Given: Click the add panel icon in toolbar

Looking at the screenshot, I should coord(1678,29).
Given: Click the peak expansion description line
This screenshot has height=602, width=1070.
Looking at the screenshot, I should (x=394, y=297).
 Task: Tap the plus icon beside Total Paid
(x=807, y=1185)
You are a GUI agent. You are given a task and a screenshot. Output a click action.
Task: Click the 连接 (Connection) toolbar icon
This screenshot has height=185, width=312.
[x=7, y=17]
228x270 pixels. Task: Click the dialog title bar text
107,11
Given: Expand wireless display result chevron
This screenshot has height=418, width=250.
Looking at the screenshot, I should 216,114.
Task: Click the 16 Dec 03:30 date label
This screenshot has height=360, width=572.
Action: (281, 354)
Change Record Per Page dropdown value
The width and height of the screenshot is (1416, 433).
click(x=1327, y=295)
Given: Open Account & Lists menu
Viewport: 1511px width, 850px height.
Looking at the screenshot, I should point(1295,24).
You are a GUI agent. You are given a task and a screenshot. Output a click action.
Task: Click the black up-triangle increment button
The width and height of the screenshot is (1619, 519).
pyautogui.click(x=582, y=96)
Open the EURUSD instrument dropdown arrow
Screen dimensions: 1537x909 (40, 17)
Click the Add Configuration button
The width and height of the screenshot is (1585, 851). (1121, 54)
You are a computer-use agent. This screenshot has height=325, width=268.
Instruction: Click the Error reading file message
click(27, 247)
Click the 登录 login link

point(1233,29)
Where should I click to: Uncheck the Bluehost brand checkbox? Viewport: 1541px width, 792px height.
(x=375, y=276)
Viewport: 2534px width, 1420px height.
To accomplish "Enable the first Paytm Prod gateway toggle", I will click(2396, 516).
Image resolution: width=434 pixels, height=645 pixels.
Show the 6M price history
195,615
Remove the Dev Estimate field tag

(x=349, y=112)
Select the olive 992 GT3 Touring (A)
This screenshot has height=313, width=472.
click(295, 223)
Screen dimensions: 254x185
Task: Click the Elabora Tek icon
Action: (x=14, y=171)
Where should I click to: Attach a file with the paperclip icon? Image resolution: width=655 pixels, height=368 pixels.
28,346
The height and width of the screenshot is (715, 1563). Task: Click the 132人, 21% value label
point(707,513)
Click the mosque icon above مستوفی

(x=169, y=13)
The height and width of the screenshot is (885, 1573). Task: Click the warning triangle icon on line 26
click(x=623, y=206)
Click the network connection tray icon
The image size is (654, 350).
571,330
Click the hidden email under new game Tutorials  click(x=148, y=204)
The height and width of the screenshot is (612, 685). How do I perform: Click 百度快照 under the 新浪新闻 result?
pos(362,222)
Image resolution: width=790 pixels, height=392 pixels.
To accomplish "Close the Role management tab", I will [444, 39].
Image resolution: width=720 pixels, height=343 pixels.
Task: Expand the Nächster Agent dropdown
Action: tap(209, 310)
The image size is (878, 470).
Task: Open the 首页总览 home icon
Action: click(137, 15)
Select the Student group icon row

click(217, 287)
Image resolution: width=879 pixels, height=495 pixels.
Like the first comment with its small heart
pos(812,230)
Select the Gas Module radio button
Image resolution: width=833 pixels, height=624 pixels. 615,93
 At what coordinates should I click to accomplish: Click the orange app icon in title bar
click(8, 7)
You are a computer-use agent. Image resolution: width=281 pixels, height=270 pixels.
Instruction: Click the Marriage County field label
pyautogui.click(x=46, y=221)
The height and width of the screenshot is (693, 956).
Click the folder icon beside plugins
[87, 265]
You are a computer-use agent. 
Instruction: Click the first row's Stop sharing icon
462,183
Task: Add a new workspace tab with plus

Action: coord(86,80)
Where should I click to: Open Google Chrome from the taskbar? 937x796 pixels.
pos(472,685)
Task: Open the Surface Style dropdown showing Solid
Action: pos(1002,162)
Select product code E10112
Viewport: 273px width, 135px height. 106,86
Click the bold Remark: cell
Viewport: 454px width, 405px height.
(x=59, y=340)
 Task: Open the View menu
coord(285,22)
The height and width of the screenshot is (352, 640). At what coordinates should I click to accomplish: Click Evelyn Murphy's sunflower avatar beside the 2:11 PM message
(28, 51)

—————

→ WHAT TO DO
Please write out the records word for word, from the start of the records up to and including the line with "[x=7, y=17]".

→ CORRECT RESPONSE
Given: Click the add panel icon in toolbar

Looking at the screenshot, I should coord(1678,29).
Given: Click the peak expansion description line
This screenshot has height=602, width=1070.
Looking at the screenshot, I should (x=394, y=297).
 Task: Tap the plus icon beside Total Paid
(x=807, y=1185)
You are a GUI agent. You are given a task and a screenshot. Output a click action.
Task: Click the 连接 (Connection) toolbar icon
This screenshot has height=185, width=312.
[x=7, y=17]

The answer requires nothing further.